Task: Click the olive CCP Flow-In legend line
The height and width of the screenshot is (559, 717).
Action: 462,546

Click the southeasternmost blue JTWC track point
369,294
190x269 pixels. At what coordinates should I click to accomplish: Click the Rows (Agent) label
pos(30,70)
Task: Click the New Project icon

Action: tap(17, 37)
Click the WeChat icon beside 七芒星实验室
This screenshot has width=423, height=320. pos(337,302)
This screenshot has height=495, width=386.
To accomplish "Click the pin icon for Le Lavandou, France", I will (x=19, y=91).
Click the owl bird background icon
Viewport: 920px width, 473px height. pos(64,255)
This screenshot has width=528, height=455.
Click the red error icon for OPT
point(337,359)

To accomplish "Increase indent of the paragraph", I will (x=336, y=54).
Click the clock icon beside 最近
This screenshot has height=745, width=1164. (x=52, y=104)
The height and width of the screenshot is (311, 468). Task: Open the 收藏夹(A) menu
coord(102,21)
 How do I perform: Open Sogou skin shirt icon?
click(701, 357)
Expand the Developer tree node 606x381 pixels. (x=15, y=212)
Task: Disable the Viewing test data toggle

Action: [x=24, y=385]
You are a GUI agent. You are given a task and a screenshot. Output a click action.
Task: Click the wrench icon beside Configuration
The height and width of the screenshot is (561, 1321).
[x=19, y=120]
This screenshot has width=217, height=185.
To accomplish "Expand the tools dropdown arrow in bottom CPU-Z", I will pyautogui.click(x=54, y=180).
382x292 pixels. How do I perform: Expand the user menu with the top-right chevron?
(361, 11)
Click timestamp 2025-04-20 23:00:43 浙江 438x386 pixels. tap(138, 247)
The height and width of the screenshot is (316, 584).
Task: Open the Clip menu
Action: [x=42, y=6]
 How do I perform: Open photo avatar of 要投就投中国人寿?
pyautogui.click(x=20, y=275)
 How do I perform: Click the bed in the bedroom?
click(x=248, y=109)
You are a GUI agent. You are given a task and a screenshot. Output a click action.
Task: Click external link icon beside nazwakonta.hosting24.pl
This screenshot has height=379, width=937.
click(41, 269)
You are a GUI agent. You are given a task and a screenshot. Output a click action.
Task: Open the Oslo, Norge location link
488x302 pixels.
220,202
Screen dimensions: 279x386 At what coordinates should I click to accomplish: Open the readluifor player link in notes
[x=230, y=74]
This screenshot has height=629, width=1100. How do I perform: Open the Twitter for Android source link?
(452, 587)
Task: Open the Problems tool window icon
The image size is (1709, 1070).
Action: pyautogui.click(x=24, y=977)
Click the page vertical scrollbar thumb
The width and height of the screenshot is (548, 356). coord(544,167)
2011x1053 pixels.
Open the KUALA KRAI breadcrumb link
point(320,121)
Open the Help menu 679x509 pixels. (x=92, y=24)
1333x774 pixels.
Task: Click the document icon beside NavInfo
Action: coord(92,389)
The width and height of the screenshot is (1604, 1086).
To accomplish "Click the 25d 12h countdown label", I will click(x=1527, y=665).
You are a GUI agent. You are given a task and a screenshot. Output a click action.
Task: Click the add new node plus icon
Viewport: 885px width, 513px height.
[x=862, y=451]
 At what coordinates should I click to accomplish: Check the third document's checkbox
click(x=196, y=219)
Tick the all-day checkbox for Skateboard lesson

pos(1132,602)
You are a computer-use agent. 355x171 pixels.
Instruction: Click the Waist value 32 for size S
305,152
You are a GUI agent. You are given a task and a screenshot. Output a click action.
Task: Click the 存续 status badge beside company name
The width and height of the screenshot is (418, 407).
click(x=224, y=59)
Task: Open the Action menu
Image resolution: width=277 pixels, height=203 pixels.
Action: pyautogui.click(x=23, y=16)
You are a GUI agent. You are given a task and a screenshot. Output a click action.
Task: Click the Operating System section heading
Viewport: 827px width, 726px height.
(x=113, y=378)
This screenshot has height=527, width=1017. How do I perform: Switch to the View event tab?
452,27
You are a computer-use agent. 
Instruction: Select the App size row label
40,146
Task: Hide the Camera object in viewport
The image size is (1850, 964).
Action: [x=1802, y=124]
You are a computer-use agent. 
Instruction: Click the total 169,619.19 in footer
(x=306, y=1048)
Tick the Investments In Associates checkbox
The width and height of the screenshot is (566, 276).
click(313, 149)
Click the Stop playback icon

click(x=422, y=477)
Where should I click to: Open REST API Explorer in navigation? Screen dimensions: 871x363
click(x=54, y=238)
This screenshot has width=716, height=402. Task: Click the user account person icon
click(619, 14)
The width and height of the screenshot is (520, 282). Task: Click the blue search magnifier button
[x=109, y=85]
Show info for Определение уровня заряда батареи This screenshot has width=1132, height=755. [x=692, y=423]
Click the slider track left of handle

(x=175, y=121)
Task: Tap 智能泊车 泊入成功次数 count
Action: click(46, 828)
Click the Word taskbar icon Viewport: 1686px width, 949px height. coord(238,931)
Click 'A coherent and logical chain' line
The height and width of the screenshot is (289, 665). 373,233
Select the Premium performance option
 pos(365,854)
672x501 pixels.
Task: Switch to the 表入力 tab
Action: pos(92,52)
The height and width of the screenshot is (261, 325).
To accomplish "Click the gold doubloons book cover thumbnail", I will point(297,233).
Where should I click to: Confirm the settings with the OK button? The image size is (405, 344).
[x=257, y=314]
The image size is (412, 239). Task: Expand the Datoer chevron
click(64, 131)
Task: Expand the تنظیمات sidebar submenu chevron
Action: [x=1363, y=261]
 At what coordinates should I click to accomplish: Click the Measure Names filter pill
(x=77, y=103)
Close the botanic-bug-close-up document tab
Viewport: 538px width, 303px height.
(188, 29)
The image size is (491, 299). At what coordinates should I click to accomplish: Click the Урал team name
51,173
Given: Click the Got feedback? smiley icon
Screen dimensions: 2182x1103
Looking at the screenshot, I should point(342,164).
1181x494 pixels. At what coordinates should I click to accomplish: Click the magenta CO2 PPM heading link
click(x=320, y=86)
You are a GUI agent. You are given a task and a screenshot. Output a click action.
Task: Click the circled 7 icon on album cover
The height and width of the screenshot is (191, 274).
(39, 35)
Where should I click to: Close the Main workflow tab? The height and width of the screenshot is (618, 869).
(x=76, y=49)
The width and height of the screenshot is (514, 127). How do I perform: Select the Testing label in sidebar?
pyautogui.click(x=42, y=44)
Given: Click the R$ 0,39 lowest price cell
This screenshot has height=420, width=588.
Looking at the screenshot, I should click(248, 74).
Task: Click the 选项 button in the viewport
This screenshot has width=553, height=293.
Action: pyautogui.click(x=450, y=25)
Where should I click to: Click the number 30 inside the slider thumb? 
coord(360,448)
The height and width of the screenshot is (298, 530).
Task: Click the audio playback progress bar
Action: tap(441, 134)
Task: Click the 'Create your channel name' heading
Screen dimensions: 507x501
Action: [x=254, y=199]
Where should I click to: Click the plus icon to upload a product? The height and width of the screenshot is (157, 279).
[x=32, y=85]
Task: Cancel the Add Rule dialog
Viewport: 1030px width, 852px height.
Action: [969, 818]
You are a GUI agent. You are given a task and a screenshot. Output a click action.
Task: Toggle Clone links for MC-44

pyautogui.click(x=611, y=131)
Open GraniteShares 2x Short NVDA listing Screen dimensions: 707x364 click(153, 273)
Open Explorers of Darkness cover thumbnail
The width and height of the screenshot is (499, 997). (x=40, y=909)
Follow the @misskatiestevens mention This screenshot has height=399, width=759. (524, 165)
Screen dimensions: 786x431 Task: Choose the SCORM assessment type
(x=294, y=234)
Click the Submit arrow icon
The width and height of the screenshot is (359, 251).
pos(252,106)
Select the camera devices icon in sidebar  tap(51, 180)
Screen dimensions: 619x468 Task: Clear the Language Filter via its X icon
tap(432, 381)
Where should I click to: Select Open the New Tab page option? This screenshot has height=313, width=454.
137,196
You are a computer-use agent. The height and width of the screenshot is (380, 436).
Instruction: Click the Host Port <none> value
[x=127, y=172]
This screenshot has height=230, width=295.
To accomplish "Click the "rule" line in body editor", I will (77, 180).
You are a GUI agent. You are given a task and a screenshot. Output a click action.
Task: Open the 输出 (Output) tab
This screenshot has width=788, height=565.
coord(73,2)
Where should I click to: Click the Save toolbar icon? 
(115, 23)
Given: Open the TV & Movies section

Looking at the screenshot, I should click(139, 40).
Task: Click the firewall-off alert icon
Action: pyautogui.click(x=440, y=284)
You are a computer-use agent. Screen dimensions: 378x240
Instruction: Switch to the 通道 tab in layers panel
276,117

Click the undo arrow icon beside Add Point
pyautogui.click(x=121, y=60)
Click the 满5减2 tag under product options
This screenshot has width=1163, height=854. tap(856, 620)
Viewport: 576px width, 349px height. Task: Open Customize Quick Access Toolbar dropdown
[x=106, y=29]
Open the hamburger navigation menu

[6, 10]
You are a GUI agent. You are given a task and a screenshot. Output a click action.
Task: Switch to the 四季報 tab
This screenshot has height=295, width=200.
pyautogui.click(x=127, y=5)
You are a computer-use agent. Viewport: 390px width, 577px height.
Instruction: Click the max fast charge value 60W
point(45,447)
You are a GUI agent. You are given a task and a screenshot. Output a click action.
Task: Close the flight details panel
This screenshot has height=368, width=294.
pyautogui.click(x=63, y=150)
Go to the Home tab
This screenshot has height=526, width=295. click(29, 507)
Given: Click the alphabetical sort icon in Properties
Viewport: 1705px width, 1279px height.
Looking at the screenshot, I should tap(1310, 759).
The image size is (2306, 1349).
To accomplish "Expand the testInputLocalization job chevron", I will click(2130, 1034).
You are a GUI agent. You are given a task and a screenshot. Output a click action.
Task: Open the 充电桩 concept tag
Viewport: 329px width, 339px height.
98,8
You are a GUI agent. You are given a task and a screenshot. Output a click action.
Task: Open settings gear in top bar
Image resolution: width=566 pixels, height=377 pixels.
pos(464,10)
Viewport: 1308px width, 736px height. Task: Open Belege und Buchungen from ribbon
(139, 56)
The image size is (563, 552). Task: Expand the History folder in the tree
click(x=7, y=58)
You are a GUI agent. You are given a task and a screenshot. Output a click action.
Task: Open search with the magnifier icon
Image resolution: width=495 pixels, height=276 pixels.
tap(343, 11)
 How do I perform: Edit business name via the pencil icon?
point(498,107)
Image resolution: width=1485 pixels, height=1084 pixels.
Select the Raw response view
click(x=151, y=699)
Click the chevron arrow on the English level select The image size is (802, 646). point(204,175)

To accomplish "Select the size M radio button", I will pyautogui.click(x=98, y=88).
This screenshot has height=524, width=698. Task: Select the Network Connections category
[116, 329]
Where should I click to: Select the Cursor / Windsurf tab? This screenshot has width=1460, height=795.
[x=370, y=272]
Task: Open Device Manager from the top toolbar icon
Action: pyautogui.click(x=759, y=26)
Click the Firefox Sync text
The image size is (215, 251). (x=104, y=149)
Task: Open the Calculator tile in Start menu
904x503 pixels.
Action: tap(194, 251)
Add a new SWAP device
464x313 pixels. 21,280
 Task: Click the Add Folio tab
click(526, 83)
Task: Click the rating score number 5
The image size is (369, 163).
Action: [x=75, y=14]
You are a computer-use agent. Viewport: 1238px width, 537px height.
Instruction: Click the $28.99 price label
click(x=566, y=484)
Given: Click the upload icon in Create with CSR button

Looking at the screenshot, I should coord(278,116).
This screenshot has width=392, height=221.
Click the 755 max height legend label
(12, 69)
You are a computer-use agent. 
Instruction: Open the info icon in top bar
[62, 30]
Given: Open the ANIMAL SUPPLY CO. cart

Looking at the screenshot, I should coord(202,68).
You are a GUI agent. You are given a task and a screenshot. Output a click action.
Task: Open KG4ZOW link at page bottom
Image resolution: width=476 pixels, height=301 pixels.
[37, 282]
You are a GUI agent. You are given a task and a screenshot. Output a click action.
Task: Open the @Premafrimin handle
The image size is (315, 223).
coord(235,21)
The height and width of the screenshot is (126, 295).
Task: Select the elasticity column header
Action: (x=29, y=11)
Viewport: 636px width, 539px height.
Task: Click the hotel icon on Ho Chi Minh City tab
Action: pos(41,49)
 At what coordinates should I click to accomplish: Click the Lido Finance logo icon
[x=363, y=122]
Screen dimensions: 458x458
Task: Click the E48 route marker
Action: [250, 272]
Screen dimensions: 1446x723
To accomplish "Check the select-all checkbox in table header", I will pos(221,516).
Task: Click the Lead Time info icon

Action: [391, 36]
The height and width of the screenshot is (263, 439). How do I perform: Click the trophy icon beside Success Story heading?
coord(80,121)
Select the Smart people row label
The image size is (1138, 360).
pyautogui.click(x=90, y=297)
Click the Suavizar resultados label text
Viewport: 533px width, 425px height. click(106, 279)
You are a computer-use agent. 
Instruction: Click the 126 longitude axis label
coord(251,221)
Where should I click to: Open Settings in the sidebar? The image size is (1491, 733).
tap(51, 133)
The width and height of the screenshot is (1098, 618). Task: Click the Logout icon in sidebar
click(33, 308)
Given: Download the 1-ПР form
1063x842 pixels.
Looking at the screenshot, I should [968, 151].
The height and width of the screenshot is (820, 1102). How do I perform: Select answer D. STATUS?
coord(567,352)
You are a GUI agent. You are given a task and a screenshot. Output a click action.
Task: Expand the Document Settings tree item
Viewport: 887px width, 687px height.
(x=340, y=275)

• [Problem to work on]: Rewrite everything from the line containing "Add a new SWAP device" down to the line containing "Action: [x=75, y=14]", swapping "rating score" for "review score" and leaving everything else untouched.

• [Exercise output]:
Add a new SWAP device
464x313 pixels. 21,280
 Task: Click the Add Folio tab
click(526, 83)
Task: Click the review score number 5
The image size is (369, 163).
Action: [x=75, y=14]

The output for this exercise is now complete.